In 2017, the Wisconsin Supreme Court adopted a new class action rule, modeled after Fed. R. Civ. P. 23, with the avowed purpose of aligning state class-action practice with the federal practice and encouraging resort to the body of case law interpreting the federal rule.
In the first published appellate opinion of which I’m aware that undertakes that charge, written by Judge Kitty Brennan of District I, the Wisconsin Court of Appeals affirmed certification of a class of persons claiming that they had been overcharged by a hospital for copies of their medical records. The decision is Harwood v. Wheaton Franciscan Servs., Inc., No. 2018 AP 1836. The case provides a good road map through the class-certification requirements.

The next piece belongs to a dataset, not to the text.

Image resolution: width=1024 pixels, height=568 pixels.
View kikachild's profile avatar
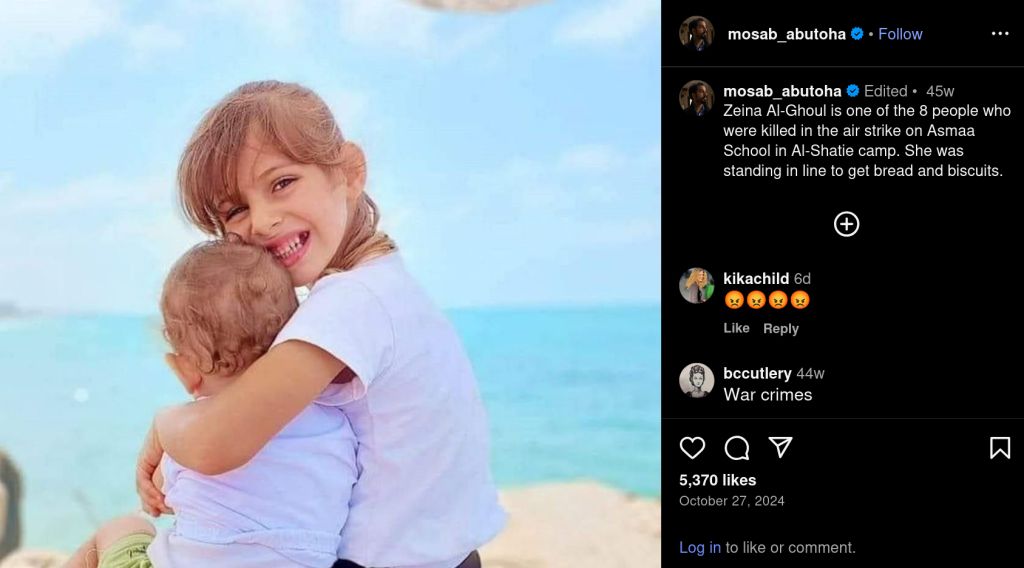click(696, 285)
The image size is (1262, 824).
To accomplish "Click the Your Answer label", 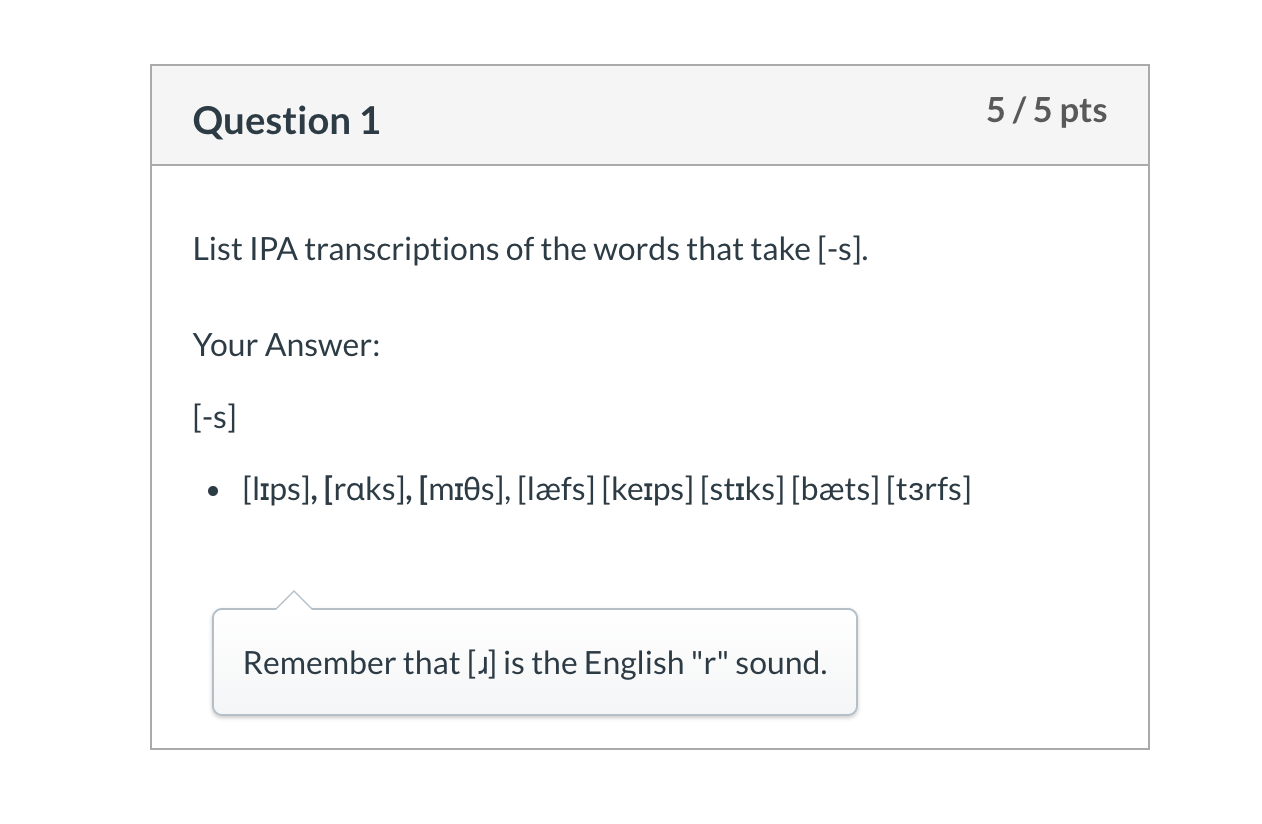I will click(x=287, y=345).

The hospital’s principal argument on appeal was that the circuit court should have allowed more discovery before certifying the class. The appellate court upheld the certification as an appropriate exercise of discretion.
The only matter of substantive significance in the opinion was the court’s rejection (following the Seventh Circuit’s decision in Mullins v. Direct Digital, LLC, 795 F.3d 654 (7th Cir. 2015)) of the Third Circuit’s adoption of “heightened ascertainability standards” in such cases as Marcus v. BMW of North America, LLC, 687 F.3d 583 (3d Cir. 2012).